■見分けのチェックポイント
羽化殻全長20mm前後.終齢幼虫では翅芽がわずかに左右に開いていて他種との区別点になるが,羽化殻では翅芽はほとんどの種で開いているので注意を要する.側棘は腹部第7節から第9節にまで存在する.背棘はない.下唇側片の内葉片先端は尖らない.下唇前基節は逆台形をしている.触角第3節はへら状をしていて,ダビドサナエやクロサナエより幅広く,モイワサナエやヒラサナエよりも若干幅広い.
■分布と類似種
広島県,岡山県,鳥取県,島根県に分布する.本種とモイワサナエやヒラサナエとはそれぞれ亜種関係であるので,互いに分布域が重ならない.ダビドサナエとクロサナエとは分布域が重なるが,本種は非常に限られた場所で生息が確認されているだけなので,その生息地以外ではほとんど問題ない.ヒロシマサナエの触角第3節はダビドサナエやクロサナエよりかなり幅広く,また形状が異なる.オスの場合は,クロサナエでは肛上片上の突起物がヒロシマサナエより大きく後方に突出していることで判別できるが,ダビドサナエとはこれでは区別がつかない.メスはさらに判別が困難である.結局触角第3節の幅で判別するしかないであろう.

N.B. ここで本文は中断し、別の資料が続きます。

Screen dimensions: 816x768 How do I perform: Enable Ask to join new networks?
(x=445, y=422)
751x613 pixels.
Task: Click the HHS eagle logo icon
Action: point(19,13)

なお,ヒメクロサナエとも間違えやすいので注意を要する.詳細はヒメクロサナエのページを参照してほしい.
なお,ヒメクロサナエとも間違えやすいので注意を要する.詳細はヒメクロサナエのページを参照してほしい.
■生態
湿原や湿地を流れる細流の泥中に潜って生活している.この点でダビドサナエやクロサナエとは混生する可能性は少ないものと思われる.